Die Kritik des Rechnungshofs:
1.) Standort Obwohl per Gesetz verpflichtend, ist laut Rechnungshof für den geplanten Standort am Magdeburger Hafen keine Wirtschaftlichkeitsuntersuchung durchgeführt worden, also die Begründung, warum es unbedingt dieser (teure) Standort sein muss. Auch Zielvorgaben, die eine Erfolgskontrolle möglich machen, gebe es nicht. Mose: "Keine dieser elementaren Forderungen hat die Behörde erfüllt." Auch der Hinweis der Behörde, die Sanierung des jetzigen HCU-Standorts an der Hebebrandstraße (City Nord) koste bis zu 40 Millionen Euro, ein Neubau dort sogar bis zu 61 Millionen, wischte der Rechnungshof beiseite: Er kommt nur auf Sanierungskosten von 15 Millionen und betont: "Der Rechnungshof ist nicht davon ausgegangen, dass die Behörde die Gebäude an der Hebebrandstraße über Jahre so hat verkommen lassen, dass sie abgängig sind und nur mit einer einem Neubau gleichkommenden Sanierung hergerichtet werden könnten."

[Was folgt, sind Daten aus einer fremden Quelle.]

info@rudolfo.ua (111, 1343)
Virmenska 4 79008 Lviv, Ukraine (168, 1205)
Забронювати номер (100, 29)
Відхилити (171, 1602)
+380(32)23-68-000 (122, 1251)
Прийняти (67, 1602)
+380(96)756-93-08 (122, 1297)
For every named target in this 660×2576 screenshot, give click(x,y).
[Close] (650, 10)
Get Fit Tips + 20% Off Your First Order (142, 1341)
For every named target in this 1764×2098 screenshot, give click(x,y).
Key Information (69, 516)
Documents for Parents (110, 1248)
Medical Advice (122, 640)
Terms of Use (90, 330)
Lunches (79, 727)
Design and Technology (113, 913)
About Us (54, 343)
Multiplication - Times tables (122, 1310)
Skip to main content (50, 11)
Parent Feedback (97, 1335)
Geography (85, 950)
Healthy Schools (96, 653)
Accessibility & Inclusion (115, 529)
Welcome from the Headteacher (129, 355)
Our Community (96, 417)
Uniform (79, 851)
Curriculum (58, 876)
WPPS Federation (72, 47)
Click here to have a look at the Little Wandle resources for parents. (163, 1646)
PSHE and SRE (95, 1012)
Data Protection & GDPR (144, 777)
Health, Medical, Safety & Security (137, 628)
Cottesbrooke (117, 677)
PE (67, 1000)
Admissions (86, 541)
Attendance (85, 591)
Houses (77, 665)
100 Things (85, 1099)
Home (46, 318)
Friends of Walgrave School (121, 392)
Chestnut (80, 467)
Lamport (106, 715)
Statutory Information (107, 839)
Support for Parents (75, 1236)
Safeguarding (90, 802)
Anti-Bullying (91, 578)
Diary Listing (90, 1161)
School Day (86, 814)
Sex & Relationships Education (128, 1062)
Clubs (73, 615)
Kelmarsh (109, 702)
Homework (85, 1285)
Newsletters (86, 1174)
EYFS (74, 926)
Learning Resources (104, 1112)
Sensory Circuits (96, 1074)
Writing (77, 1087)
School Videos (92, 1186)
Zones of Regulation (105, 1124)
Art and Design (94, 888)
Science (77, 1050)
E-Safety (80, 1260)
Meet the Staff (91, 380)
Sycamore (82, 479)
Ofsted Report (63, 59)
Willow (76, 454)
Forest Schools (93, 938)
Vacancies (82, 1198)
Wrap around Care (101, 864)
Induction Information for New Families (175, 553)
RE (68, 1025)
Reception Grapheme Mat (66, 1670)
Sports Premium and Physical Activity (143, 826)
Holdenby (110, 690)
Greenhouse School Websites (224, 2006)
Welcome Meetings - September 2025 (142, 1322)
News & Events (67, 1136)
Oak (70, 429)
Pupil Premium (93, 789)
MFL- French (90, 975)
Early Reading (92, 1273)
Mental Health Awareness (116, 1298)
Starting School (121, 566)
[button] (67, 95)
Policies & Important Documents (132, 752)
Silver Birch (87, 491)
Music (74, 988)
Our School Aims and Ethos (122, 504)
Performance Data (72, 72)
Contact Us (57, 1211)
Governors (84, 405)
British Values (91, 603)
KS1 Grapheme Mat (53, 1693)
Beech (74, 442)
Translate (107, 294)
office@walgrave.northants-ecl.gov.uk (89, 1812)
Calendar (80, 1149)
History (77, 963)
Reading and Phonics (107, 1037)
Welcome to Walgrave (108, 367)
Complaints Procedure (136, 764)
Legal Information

2.) Bau- und Betriebskosten Der Rechnungshof kritisiert den hohen Anteil der Verkehrsflächen (etwa Flure und Treppenhäuser) und fordert eine Reduzierung der Glasflächenanteile. Auf beide Punkte sei die Behörde jedoch trotz mehrfacher Aufforderung nicht eingegangen.
3.) Energieeffizienz Laut Rechnungshof würde die HCU sechsmal so viel Heizungsenergie verbrauchen wie der geplante Neubau der Umweltbehörde. Mose: "Dass die Wirtschaftlichkeit gerade für ein Gebäude, in dem Architekten zukunftsweisend ausgebildet werden sollen, keine Rolle spielt, ist bedauerlich."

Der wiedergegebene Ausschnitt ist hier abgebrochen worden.